>>>>
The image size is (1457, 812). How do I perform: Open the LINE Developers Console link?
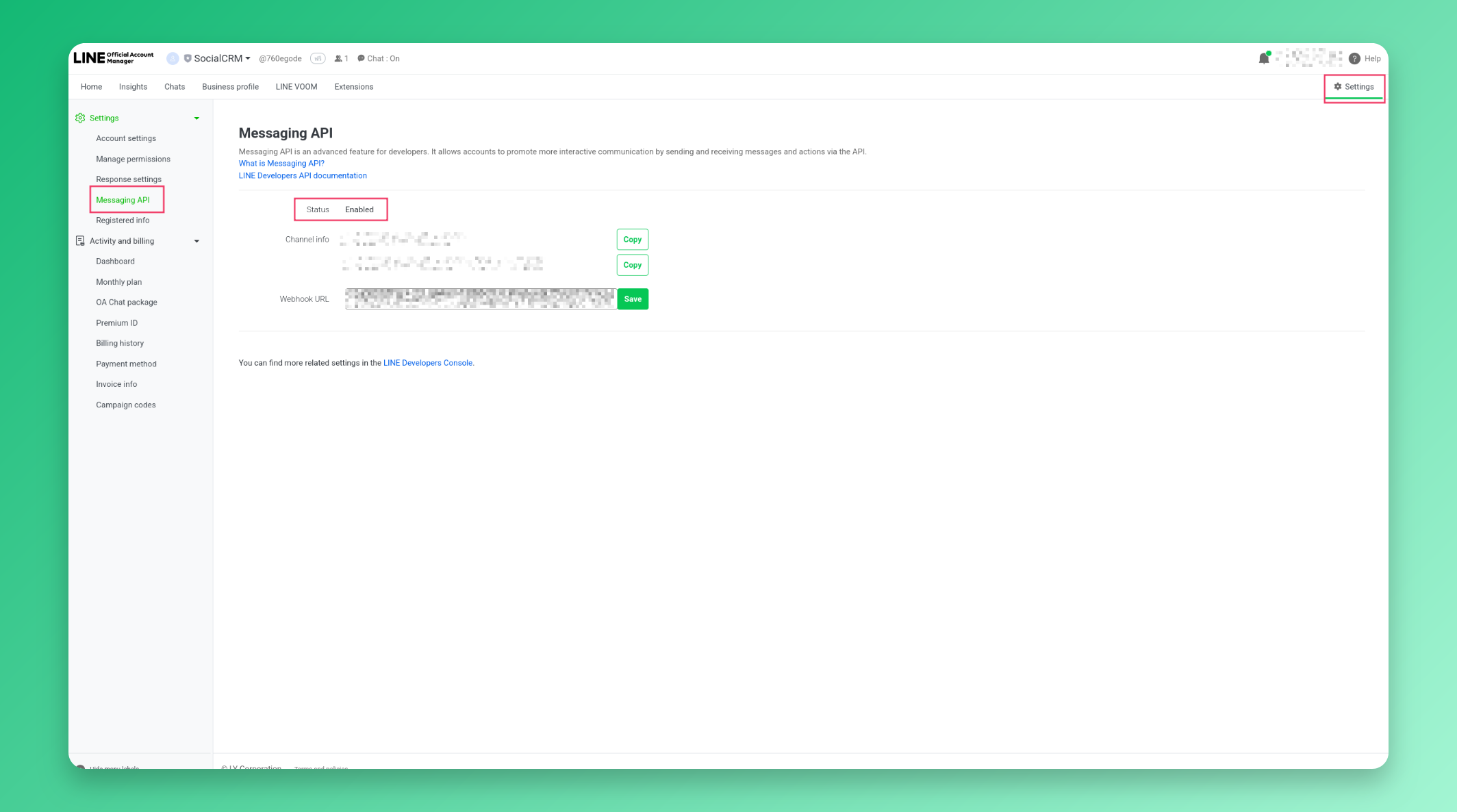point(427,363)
<<<<
>>>>
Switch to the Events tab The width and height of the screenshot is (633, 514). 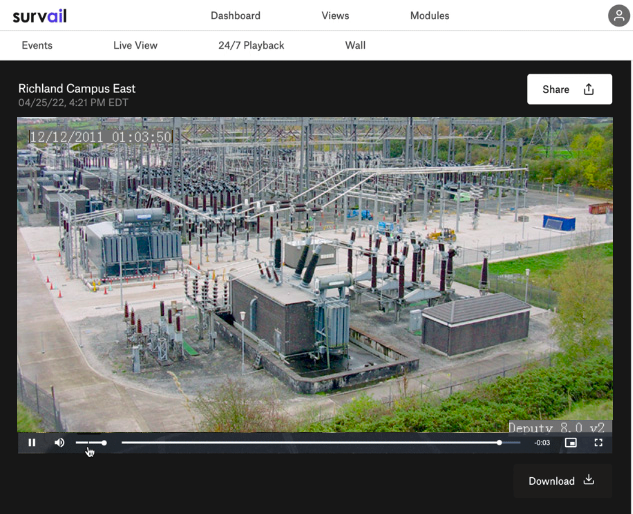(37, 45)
<<<<
>>>>
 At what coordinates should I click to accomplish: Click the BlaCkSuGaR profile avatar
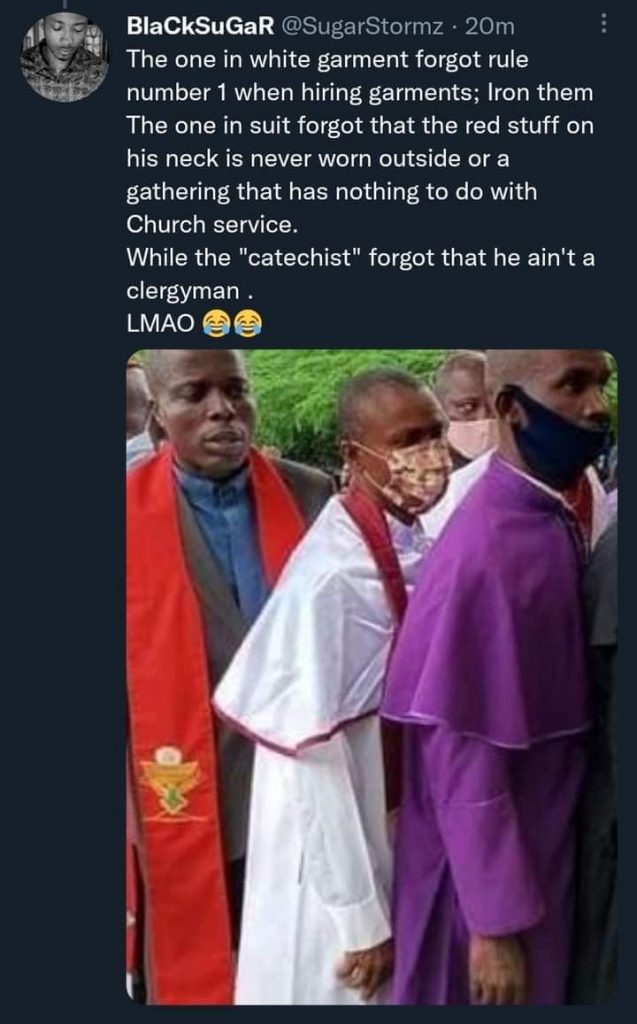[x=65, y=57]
<<<<
GOAL
Express the lines from the one containing "The image size" through the one containing "point(427,363)", both included, as a Markdown table with the columns Row and Line, one row per line and no blank lines. Leave the pictures out.

TASK ANSWER
| Row | Line |
|---|---|
| 1 | The image size is (1457, 812). How do I perform: Open the LINE Developers Console link? |
| 2 | point(427,363) |